Results
Wetlab
Endochitinase
The endochitinase is a native protein produced by Beauveria bassiana an enthomopathogenic fungus. We wanted to overproduce (in E. coli) and extract it to enhance the killing efficieny and speed of the fungus. We succesfully produced, purified a functional endochitinase (|BBa_K2718022)
Pheromones production
The aim was to produce two types of pheromones: DMTS/DMDS and benzaldehyde/benzylalcohol. We did some research on the two molecules to get the biosynthesis pathways to produce them in E. coli. Firslty, we needed to add the three enzymes implicated in the biosynthesis of benzaldehyde/benzylalcohol: MdlB, MdlC and Hmas. We successfully cloned the Hmas gene (BBa_K2718011) and produced the equivalent protein.
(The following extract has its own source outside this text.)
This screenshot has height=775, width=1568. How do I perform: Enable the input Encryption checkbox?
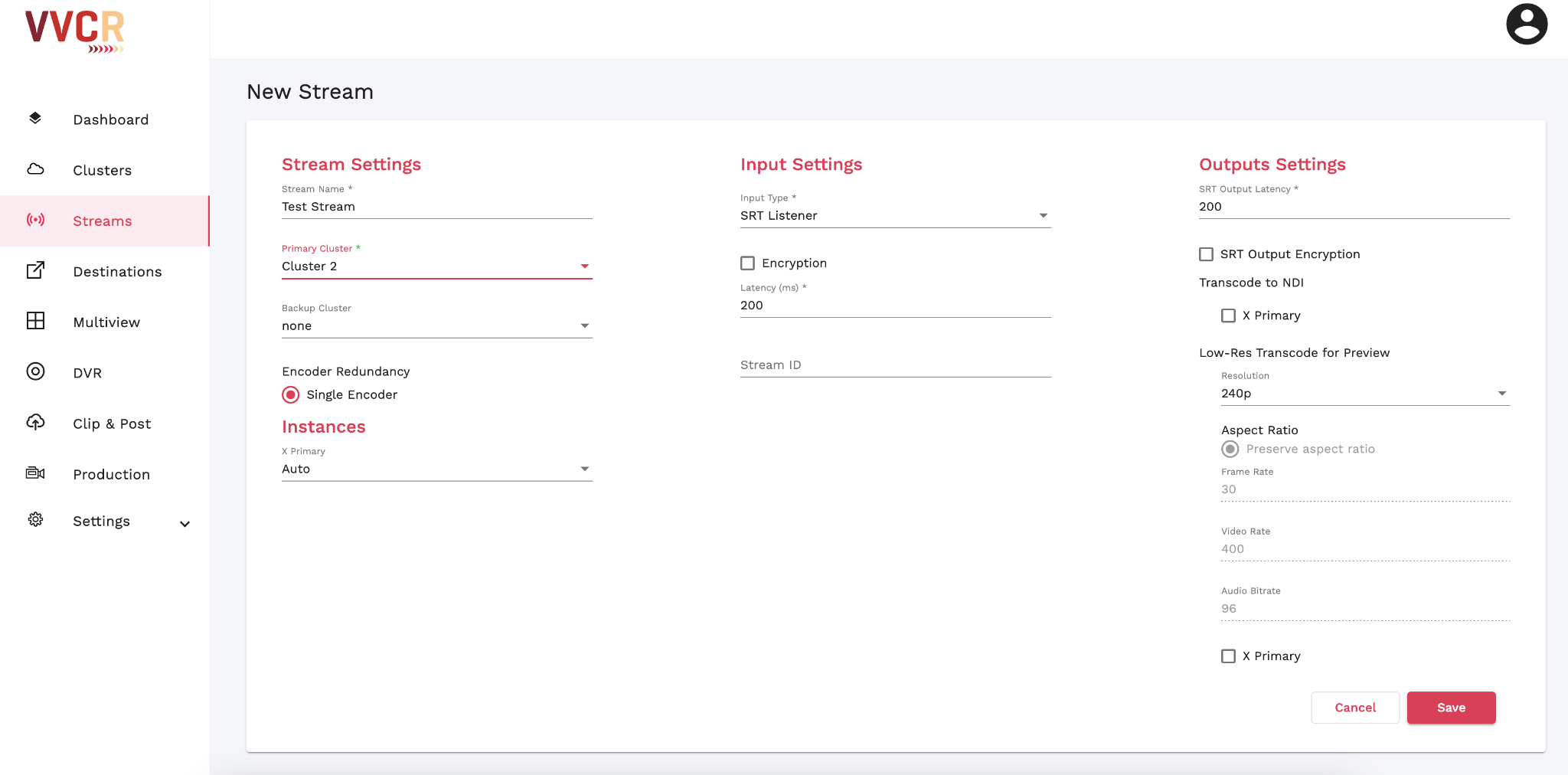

This enabled the production of the first metabolic intermediate (S-Mandelate) of the pathway. Secondly, we were able to clone the methionine-γ-lyase gene (BBa_K2718006) and produce the equivalent protein. This enable the achievement of a first goal: the production of the DMTS/DMDS pheromone.
Trap tests
Model
We decided to model the deployment of our bed bug trap in a realistic environment, to understand how it was likely to work and what parameters might be important. This task involved a number of different modeling tasks, that posed different problems: modelling the diffusion of pheromones in the room coming both from a natural bed bug nest and the traps that we plan to deploy; modeling the movement of bed bugs influenced both by the pheromone field and their nest; and modeling the fungal epidemic that we plan to induce in the bed bug population. Though the model is complex and includes many parameters, it has already allowed us to draw several conclusions, and as the model is improved and the parameters are refined other conclusions will follow. For instance, using realistic diffusion parameters it is clear that the pheromone field is relatively rapidly established and so the precise nature and concentration of pheromones is probably not critical. In contrast, the delay between infection and death of bed bugs is critical for ensuring the eradication of the nest. Our modeling thus helps understand critical aspects of the proposed design.
Interlab
The InterLab study has been developing a robust measurement procedure for green fluorescent protein (GFP) over the last several years. GFP was chosen as the measurement marker for this study since it's one of the most used markers in synthetic biology and, as a result, most laboratories are equipped to measure this protein. This year, we helped in answering the following question: Can we reduce lab-to-lab variability in fluorescence measurements by normalizing to absolute cell count or colony-forming units (CFUs) instead of OD?